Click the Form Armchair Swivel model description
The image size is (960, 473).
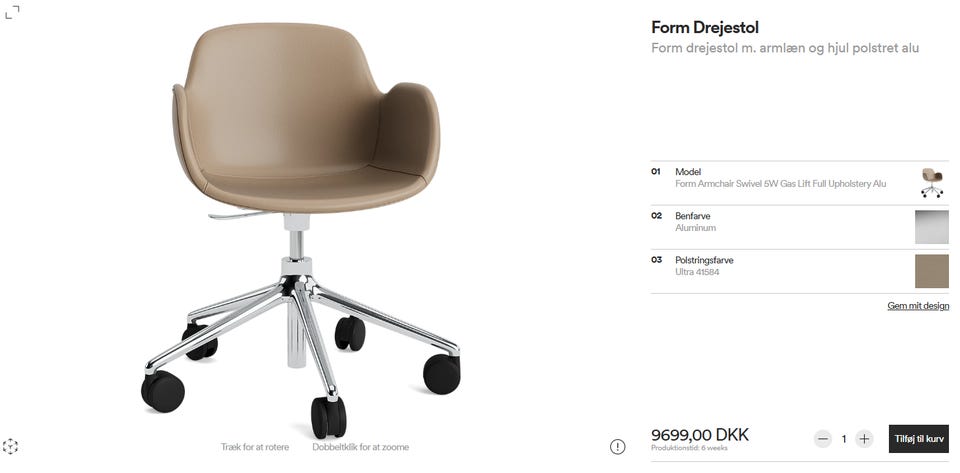(781, 184)
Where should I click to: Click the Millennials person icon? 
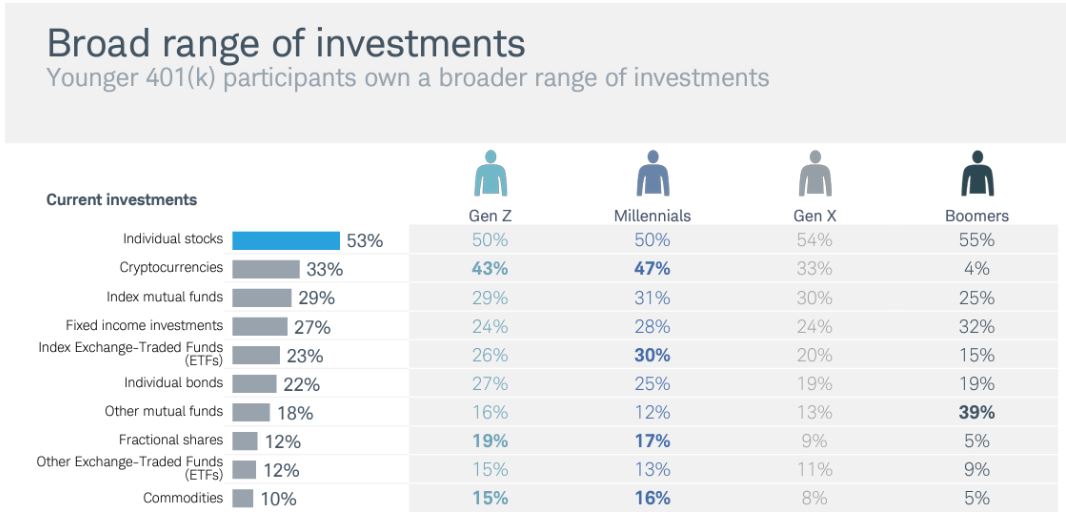coord(653,173)
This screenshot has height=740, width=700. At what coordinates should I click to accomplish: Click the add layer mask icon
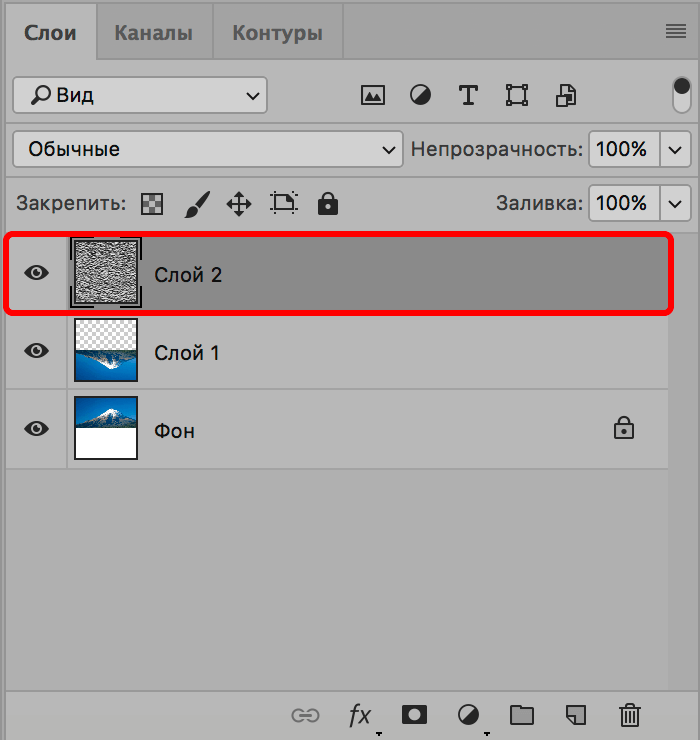pos(414,714)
=====
Make an exact copy of every entry above, minus the images.

* EXERCISE ANSWER
Click the Form Armchair Swivel model description
The image size is (960, 473).
(781, 184)
Where should I click to: Click the Millennials person icon? 
coord(653,173)
This screenshot has height=740, width=700. At what coordinates should I click to accomplish: Click the add layer mask icon
pos(414,714)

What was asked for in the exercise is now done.